CES 2015 will be held from January 6 to 9 in Las Vegas.
As companies begin setting up their booths in anticipation of the conference’s start (last year, more than 160,000 people attended, an all-time record) here are five trends that we’ll see at the show:
Brighter, sleeker TV sets
High-definition TV debuted at CES in 1998, and although it wasn’t widely adopted until about a decade later, setmakers have continued to bring ever clearer, sharper images to consumers. Some of the TV innovations that debuted at CES have been major hits (such as 4K resolution, popularized at last year’s show), and some have been roundly ignored (such as 3-D TV, which was all the rage at CES 2012).
This year, Samsung and LG will show off Quantum Dot displays, which use very small crystals (from two- to ten-nanometers wide) in front of an LCD backlight to give a wider color range and a brighter picture overall. We’ll also see more 4K OLED displays, which have four times the resolution of a high-definition 1080p screen; and some setmakers will show off curved displays that can be easily seen no matter what angle you’re looking at them from.
Connected, self-driving cars
Google grabbed headlines when it debuted its own built-from-scratch self-driving car, but lots of automakers are working on similar projects. Audi and Mercedes, among other companies, have been working on adding self-driving features to their luxury vehicles.
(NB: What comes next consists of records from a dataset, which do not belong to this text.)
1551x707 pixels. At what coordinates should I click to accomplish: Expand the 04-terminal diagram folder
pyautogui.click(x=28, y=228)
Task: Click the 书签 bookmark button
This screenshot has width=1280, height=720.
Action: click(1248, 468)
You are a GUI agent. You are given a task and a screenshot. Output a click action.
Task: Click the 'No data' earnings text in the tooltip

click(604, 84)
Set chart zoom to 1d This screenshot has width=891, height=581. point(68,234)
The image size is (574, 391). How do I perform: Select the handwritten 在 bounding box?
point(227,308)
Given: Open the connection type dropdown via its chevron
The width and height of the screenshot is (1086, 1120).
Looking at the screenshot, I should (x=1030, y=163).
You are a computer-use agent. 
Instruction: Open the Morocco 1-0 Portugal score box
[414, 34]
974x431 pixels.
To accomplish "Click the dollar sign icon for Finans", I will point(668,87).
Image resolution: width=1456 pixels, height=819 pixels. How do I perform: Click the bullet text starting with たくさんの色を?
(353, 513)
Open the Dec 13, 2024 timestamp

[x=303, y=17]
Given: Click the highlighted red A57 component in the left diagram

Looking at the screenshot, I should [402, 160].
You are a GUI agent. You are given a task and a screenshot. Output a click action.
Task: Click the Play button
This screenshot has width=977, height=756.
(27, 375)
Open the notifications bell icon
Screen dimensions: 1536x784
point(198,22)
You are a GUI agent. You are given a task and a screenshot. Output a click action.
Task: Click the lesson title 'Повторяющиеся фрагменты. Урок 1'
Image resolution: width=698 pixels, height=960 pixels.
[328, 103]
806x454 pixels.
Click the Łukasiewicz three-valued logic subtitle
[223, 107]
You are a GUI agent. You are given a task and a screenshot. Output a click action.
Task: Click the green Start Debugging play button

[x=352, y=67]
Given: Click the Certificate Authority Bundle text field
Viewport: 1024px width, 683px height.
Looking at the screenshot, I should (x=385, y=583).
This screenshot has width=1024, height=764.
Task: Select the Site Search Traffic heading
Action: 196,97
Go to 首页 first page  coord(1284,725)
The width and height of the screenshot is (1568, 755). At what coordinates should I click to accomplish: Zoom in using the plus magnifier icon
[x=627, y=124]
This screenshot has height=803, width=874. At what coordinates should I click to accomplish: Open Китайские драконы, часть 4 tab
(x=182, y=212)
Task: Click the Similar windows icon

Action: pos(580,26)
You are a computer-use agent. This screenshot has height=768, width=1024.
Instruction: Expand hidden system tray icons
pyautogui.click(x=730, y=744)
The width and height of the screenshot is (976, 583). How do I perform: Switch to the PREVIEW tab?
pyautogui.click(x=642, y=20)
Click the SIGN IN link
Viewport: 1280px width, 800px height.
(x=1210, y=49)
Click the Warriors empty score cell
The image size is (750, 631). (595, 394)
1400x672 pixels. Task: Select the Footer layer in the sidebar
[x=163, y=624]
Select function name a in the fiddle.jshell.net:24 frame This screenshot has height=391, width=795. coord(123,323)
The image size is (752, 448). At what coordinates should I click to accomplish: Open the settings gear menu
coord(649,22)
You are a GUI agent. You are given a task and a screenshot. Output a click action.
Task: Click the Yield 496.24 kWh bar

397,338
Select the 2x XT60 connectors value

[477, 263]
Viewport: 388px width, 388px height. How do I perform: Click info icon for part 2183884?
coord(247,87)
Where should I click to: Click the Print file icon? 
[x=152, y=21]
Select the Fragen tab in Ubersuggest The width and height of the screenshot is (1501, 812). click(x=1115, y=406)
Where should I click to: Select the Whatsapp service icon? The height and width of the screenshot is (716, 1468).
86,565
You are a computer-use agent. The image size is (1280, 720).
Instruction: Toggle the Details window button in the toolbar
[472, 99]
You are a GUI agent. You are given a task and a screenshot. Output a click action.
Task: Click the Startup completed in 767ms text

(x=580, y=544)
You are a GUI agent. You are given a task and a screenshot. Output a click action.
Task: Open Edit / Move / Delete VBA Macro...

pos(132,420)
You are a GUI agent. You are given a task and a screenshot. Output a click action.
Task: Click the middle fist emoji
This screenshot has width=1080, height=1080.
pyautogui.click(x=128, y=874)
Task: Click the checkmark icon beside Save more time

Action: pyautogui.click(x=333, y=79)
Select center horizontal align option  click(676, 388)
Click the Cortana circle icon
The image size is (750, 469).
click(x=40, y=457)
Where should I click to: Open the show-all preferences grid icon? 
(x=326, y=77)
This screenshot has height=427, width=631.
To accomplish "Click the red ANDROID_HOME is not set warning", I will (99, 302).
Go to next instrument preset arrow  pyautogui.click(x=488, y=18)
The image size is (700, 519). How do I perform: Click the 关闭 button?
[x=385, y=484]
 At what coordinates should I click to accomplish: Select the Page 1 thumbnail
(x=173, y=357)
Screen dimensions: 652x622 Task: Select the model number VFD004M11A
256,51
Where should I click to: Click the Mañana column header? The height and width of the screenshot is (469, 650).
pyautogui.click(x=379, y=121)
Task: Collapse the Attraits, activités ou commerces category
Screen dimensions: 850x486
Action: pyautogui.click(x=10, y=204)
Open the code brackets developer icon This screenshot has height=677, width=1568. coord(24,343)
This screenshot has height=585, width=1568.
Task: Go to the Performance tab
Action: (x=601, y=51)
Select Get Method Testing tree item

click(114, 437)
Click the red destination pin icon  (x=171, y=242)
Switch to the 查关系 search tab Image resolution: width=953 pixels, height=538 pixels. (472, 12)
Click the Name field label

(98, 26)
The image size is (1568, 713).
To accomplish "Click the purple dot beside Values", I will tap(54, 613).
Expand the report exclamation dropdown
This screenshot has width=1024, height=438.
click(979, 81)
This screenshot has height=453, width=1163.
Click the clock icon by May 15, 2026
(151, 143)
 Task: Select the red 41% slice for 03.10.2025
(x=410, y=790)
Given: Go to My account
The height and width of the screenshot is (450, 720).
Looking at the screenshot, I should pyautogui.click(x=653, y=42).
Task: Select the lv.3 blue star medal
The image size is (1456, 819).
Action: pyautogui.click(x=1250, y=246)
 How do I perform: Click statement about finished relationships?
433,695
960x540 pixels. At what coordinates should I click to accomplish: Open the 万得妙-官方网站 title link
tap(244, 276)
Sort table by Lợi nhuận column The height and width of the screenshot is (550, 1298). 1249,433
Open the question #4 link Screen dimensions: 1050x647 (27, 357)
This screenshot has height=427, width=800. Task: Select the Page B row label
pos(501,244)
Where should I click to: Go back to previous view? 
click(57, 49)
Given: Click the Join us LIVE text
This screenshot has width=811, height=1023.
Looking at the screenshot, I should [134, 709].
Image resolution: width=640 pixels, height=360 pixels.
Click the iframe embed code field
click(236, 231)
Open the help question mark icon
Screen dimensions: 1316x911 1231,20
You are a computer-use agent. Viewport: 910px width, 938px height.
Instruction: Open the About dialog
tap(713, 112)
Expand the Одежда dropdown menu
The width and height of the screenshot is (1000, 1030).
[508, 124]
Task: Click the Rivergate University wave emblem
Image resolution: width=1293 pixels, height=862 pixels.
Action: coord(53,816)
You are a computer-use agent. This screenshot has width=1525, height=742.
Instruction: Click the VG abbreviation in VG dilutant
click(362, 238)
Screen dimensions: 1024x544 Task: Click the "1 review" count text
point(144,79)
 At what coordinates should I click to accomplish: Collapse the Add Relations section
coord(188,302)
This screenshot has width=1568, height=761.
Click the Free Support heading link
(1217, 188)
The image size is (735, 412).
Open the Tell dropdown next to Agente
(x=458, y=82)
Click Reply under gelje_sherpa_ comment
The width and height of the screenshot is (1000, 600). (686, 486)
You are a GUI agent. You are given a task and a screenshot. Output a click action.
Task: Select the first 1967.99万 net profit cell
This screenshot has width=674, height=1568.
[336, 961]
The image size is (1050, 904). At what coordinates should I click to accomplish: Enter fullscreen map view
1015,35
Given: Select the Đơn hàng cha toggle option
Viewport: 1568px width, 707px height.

BMW’s self-driving technology was a big hit at CES 2013. This time around, we’ll surely see more up-to-date software that allows cars to better navigate obstacles and deal with tricky driving situations. We’ll also see a lot of “connected car” projects, such as Apple’s CarPlay and Android Auto, which allow a driver’s phone to seamlessly interact with the car he or she is driving. The idea is that you can pop your phone in the dock, and all the features you’ll need – such as navigation and music playback – will appear on the car’s dashboard display.
Wearable computers, such as watches and bracelets, were a big part of CES 2014, but a lot of them were poorly executed. This year promises to be different. With the impending release of the Apple Watch, companies such as LG and Motorola have released better, more thoughtfully designed smart watches. It’s not likely that these companies will announce major new improvements at this year’s show, but we might see announcements of other wearables.
Drones will be everywhere at CES 2015, as the cheaper chips and sensors that have allowed for better smart phones are also allowing drone makers to produce smaller, smarter models. Drones can be flown with a smart phone, and built-in cameras allow them to take interesting aerial pictures or video.
The Internet of Things
A fridge that notifies you when you’re running low on milk. A thermostat that can give you data about your energy consumption over time. A front door that can be unlocked with a smart phone. These devices make up the “Internet of Things,” the fast-growing web of home appliances (and cars) that can talk to one another and to users’ smart phones, computers, and tablets.
Samsung, Qualcomm, Intel, and other companies will show off connected devices at this year’s CES, and will also explain their own (sometimes conflicting) platforms that tie these devices together. There isn’t a unified Internet of Things standard quite yet, but it’s probably right around the corner as more and more devicemakers add Wi-Fi and Bluetooth to their products.